Все это я покинул внезапно и через два дня оказался снова в нашем прародительском доме на улице Глинки. Но многолетний хозяин этого дома уже навеки покинул его, и вследствие этого все сразу получило новый, несколько чуждый оттенок. Стояло морозное утро, и лучи солнца заливали парадные комнаты. Однако на сей раз они не придавали веселый вид всему, а скорее подчеркивали общую осиротелость. Все родные в момент моего прибытия были в сборе, но все - в черном; сестры, племянницы, кузины в длинных креповых вуалях и с заплаканными глазами. Папочка скончался в бывшей когда-то моей Красной комнате, куда его не так давно переселили из комнаты, служившей ему спальней. Умер же папа сидя, минуту спустя после того, что, одетого в халат, его из постели пересадили в катальное кресло. Вынос тела в церковь св. Екатерины произошел накануне моего приезда вечером, и папочку в гробу мне так и не удалось видеть.
Глядя с самым пытливым интересом на те пышные погребальные процессии, которые то и дело тянулись под нашими окнами, я иногда представлял себе, что такая же пышная, нескончаемая церемония потянется и в тот день, когда повезут папу на место вечного упокоения. Шестерка лошадей цугом попарно в длинных черных попонах с гербами под коронами повезут черные дроги с балдахином, а по сторонам улицы будут шагать факельщики; папочкины ордена понесут впереди, каждый на подушке, папины сослуживцы, а вслед за колесницей потянется нескончаемый ряд карет. На самом же деле все произошло совсем иначе и… гораздо трогательнее. Правда, цветов было так много, что их пришлось сложить на отдельную повозку, да и провожающих карет было немало, но вся остальная торжественность, по настойчиво высказанной воле папы, была отменена. Его желание даже было, чтобы его хоронили как бедняка, на простейших дрогах, запряженных в одну лошадь, без попоны, чтобы и факельщиков не было; на это, однако, семья все же не решилась, и простую, открытую без балдахина колесницу везла пара лошадей в попонах. Из нескольких надгробных речей над открытой могилой в нашем семейном склепе наиболее замечательной была та, что произнес граф П. Ю. Сюзор. На сей раз нашему знаменитому говоруну удалось не только блеснуть подлинным ораторским даром, но и выразить охватившее его глубокое чувство. Граф Поль даже прослезился и еле ее договорил. Он был стольким обязан отцу, при котором он многие годы состоял на службе, он так искренне и так душевно был ему предан…

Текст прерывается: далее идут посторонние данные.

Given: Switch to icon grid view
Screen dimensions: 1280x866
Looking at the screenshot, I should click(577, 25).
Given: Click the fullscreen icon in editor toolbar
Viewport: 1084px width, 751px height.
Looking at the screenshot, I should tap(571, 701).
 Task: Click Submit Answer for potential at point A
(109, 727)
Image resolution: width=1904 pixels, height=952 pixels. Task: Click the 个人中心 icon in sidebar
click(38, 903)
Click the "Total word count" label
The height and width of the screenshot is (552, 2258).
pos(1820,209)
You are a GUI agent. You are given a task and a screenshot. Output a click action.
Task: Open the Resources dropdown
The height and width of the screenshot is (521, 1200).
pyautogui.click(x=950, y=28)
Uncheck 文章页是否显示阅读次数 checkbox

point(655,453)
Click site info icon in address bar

Уже через два-три дня было приступлено к решению вопроса о наследстве. Таковое оказалось менее значительным, нежели можно было ожидать, и сводилось, в главных чертах, к капиталу в сорок тысяч, к дому на улице Глинки, оцененному в сто шестьдесят тысяч, и к движимому имуществу - обстановке и разным ценным вещам. Согласно завещанию, наличные деньги достались двум нашим сестрам, а дом, по праву старшинства, перешел к Альберу, причем он должен был выкупить его, уплатив каждому из братьев тридцать две тысячи. Что же касается до мебели, книг, картин, кое-каких драгоценностей, то им была сначала произведена опись и оценка, а затем все предметы распределены на семь групп - таким образом, чтобы эти группы, с одной стороны, были равноценны, а с другой, чтобы каждый из нас получил то, чем ему было бы особенно приятно обладать.